Ecuador exports bananas all over the globe and is one of the largest exporters of bananas in the world. Despite this, there are a lot of small growers in the country for whom it is more difficult to reach the major global market. Asociación Agraria Bananera Fincas de El Oro is an organization of small producers with the aim of helping these producers market their bananas in a fair and equitable manner.
The organization was founded in 2012 with the intention of marketing and exporting bananas, as well as bringing added value to the products. The organization today has 47 partners and has Fair Trade, Global Gap, and Rainforest certifications. Henry Fernandez is part of Fincas de El Oro, and he explains: “We are an organization of small producers and we work together with other organizations in Ecuador to fight for the well-being of our farmers. We work to achieve better opportunities in the markets, as well as greater commercial stability. Our work is focused on social, environmental, and labor aspects.”
Pandemic increases costs
Due to the pandemic, export costs have increased which has brought on unique challenges for the growers and the association. “We have seen increased costs in the production of the bananas. This is because of the greater use of the personal protective equipment, and other supplies that were used to ensure the health and safety of the workers. Overall, the commercial aspect of our operation was reduced by approximately 20% due to the pandemic,” says Fernandez.
Bringing added value to the bananas
While bananas used to be an exotic product, today they are widely consumed around the world and have become a staple item in produce aisles. This has also increased the competition on the market and made it more difficult for small growers to be profitable in their work. That is why for Fincas de El Oro, one of the focuses lies on bringing increased value to the products for their growers.
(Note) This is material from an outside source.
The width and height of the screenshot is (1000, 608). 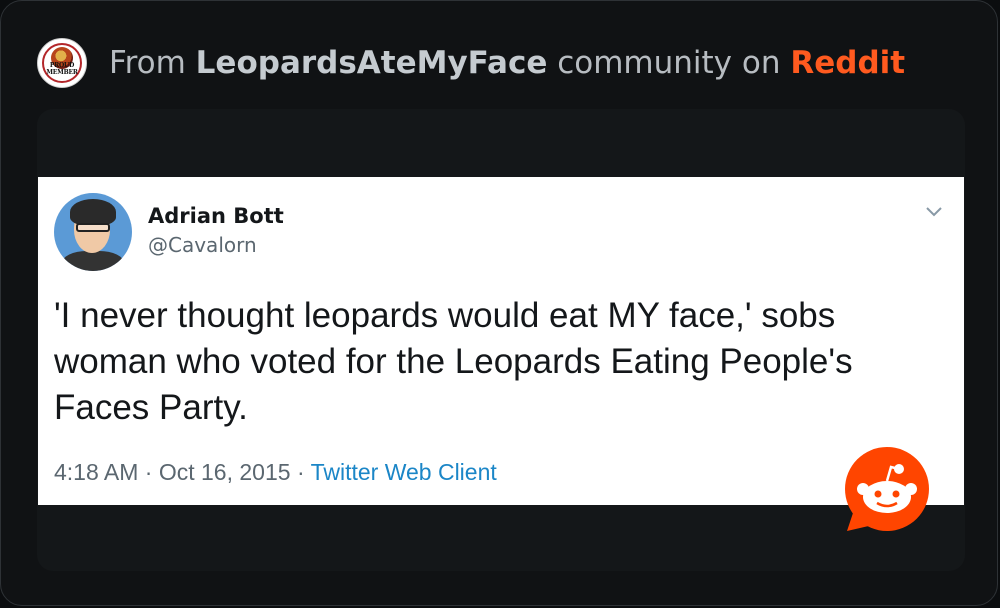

“The organization was created with the aim of marketing our bananas as Fair Trade, and this is a certification we’ve had since 2013. All of our box volumes have individual Global Gap certification for each farm, and we also work with the Rainforest certification,” Fernandez says. Additionally, the association also works with a large volume of organic bananas. “We currently export an average of 15,000 boxes per week, and of these 8,000 are organic, and 7,000 are conventional. Of the organic bananas that we sell, 80% is Fair Trade certified. 15% of the conventional bananas are also Fair Trade certified,” Fernandez adds.
The association’s main export destinations are Germany, France, and Russia. Fernandez concludes: “Our objective is to maintain sales for Germany and other EU countries, because their markets give great commercial and economic stability.”